The Latest on California wildfires (all times local):
A smoky Southern California forest fire is raging in mostly unoccupied land but firefighting crews are concerned the flames could race down hillsides toward foothill communities.
The blaze churning through the Cleveland National Forest south of Los Angeles is just 5 percent contained Wednesday morning.
Flames that erupted Monday have blackened nearly 6-and-a-half square miles (17 square kilometers) of dry brush and timber. Several cabins have burned and two rural canyons and some campgrounds have been evacuated.
No homes are immediately threatened but some residents have voluntarily evacuated. Officials warn that thick smoke blanketing neighborhoods is creating unhealthy conditions.
About 385 firefighters are working in rugged terrain amid scorching temperatures with help from 10 helicopters and 7 fixed-wing aircraft.
California fire officials say they expect to gain control of the biggest blaze in state history in September.
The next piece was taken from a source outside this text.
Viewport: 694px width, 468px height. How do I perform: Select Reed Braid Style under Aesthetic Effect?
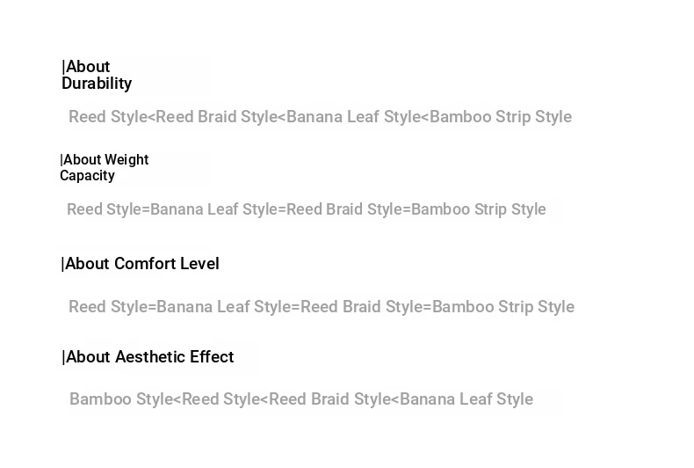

The California Department of Forestry and Fire Protection said Wednesday the blaze burning near Clear Lake in Northern California has destroyed 116 homes since it started on July 27. It is threatening another 10,000.
The agency also says two firefighters were injured but provided no details.
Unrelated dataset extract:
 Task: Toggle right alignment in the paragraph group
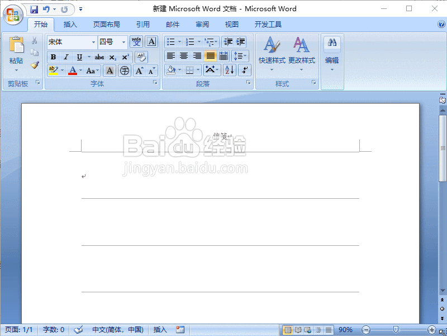(196, 55)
Experts say California is seeing earlier, longer and more destructive wildfire seasons because of drought, warmer weather attributed to climate change and home construction deeper into the forests.
The massive Mendocino Complex fire of twin blazes burning side-by-side expanded even more overnight to nearly 470 square miles (1,217 square kilometers).
More than 4,000 firefighters battling the blaze have contained 47 percent of it.
This version corrects that firefighters have contained 47 percent of the twin blazes, not one third.
California could be facing the toughest wildfire season ever as some 18 gigantic blazes ravage the state — and the historically worst months are still to come.
Some 14,000 firefighters are battling fires that have destroyed more than 1,000 homes and claimed six lives thanks to wind-whipped flames that have caused an explosive spread through vegetation left tinder-dry by years of drought.
Mark Hartwig of the California Fire Chiefs Association says fires are burning more intensely and quickly than before.
California's largest recorded blaze — the side-by-side fires dubbed the Mendocino Complex — needed just 11 days to blacken an area nearly the size of Los Angeles.
A deadly fire that destroyed more than 1,000 homes in the Redding area of Northern California is less than 50 percent contained.